Шрифт:
Интервал:
Закладка:
А потом я почувствовала остроту.
И всё становилось лишь острее, и тогда я поняла, что мне пи**ец. Еда с высоким содержанием клетчатки — это заклятый враг моего желудка, но острое — это его погибель. Я решила, что съем одно тако. Только одно. Потому что Беннет ослепительно улыбался и так радовался, что я улыбаюсь и наслаждаюсь едой (читайте: пытаюсь не умереть от жжения).
Когда он предложил мне второе тако, я сказала ему, что первое было столь сытным, что в меня никак не полезет, но я с радостью возьму остатки еды. Так что вот она я, сижу в машине Акселя и держу завёрнутую в пакетик тарелку убийц желудка.
И теперь я умру.
Я умру от желудочной агонии, одна в туалете, и этого хватает, чтобы довести меня до слёз.
— Руни? — спрашивает Аксель с водительского сиденья.
Я выдавливаю улыбку.
— Да?
— Что не так?
Моя улыбка меркнет.
— Нич…
— Пожалуйста, не говори «ничего», — он смотрит на дорогу, переключая передачи, но его слова говорят, что он видит меня насквозь. — Ты держишься за живот. Болит, да?
— Я в пор…
— Этого тоже не говори, — произносит он. — Просто будь со мной прямолинейна, Ру.

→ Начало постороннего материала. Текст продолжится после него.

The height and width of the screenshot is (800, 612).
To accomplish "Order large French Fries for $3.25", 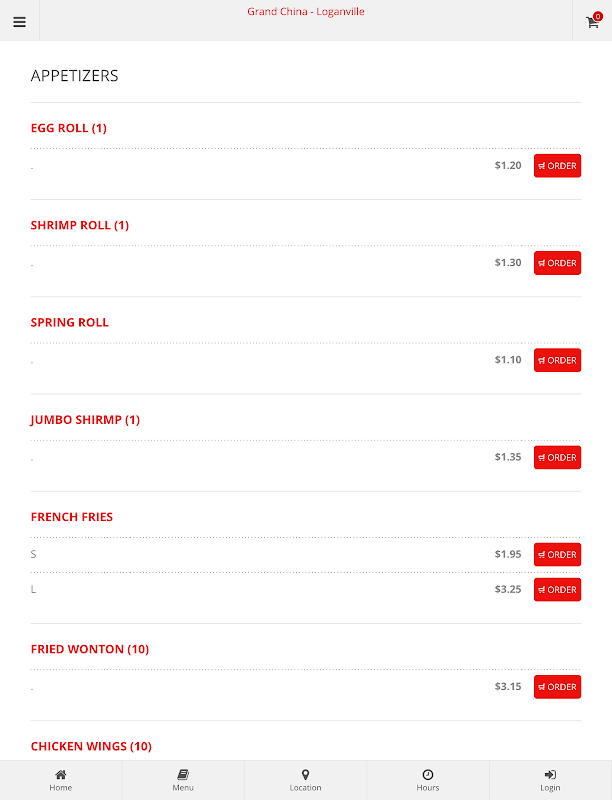I will [557, 589].
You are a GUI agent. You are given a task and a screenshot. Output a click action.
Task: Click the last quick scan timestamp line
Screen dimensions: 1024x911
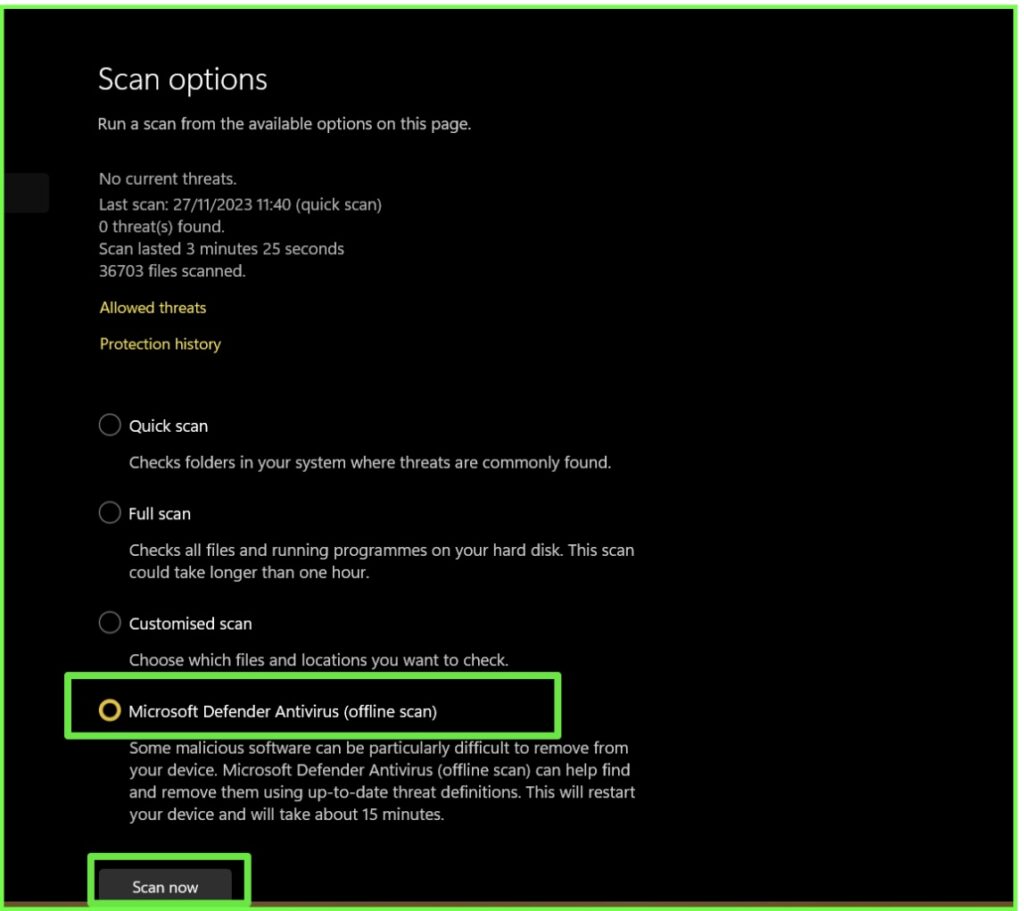[x=239, y=204]
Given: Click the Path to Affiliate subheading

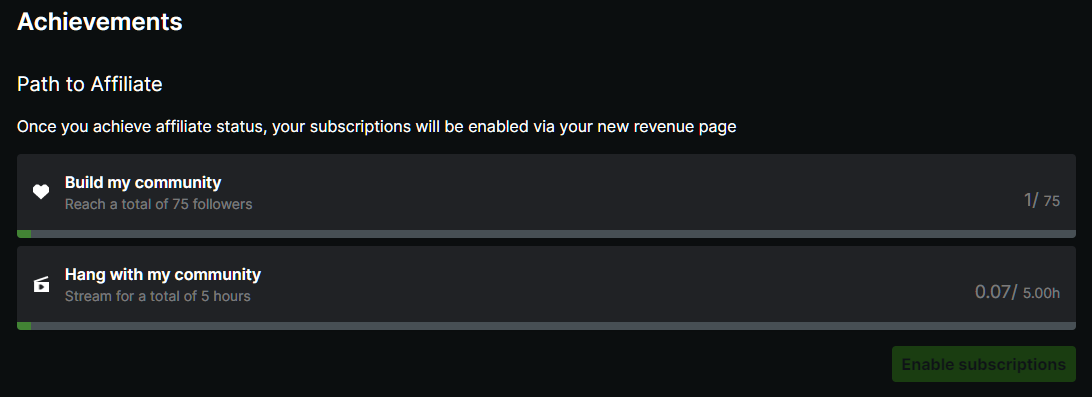Looking at the screenshot, I should click(x=89, y=84).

Моё прозвище, слетевшее с его языка, плавит ту часть меня, что всё это время оставалась упорно крепкой. Он назвал меня Ру. И теперь я ещё сильнее эмоционально расклеилась.
Я смотрю, как сжимаются челюсти Акселя, пока он снова переключает передачи и обгоняет машину, тащившуюся перед нами. Наша скорость мгновенно повышается на 25 км/ч, и когда спазмы усиливаются, я очень благодарна, что Аксель устал от моей ерунды в духе «я в порядке», потому что я внезапно тоже от неё устаю. Я рада, что он знает, как мне больно, и гонит как безумный демон.
— Поговори со мной, — произносит он, на мгновение покосившись в мою сторону.
— Я чувствую себя не очень хорошо, — признаюсь я. А потом подавляю желание заскулить, когда боль усиливается.
Теперь мы едем ещё быстрее, джип несётся по дороге.
— Насколько плохо? — тихо спрашивает он. — Тебе нужно в больницу?
— Нет. Просто домой.
Домой. Не ко мне домой. Или к нам домой. К нему домой. И всё же, закрыв глаза и прижавшись лбом к холодному стеклу, я представляю тот маленький домик в лесу, и он стал ощущаться более родным, чем всё жильё за последнее время. Место, где я в безопасности. Место, где я была собой. Место, где меня принимали, обо мне заботились и… любили.
Нет, я не говорю, что думаю, будто Аксель любит меня. Но он показал мне любовь. В тихой, заботливой манере. Давая мне дом и комфорт на протяжении последних недель. Дом, в котором я сейчас умру.
Аксель плавно сворачивает с главной дороги, проносится по дорожке к дому и мгновение спустя паркует машину.
— Могу я что-нибудь сделать? — спрашивает он, отпирая дверь в дом.
— Проверь котёнка, а потом иди погуляй, — говорю я ему, спеша внутрь.
А потом реально чуть не умираю.
* * *
Моё столкновение со смертью было не таким уж близким, но боль явно нешуточная. Наконец-то перестав мучиться с животом, я принимаю горячий душ и позволяю себе хорошенько поплакать.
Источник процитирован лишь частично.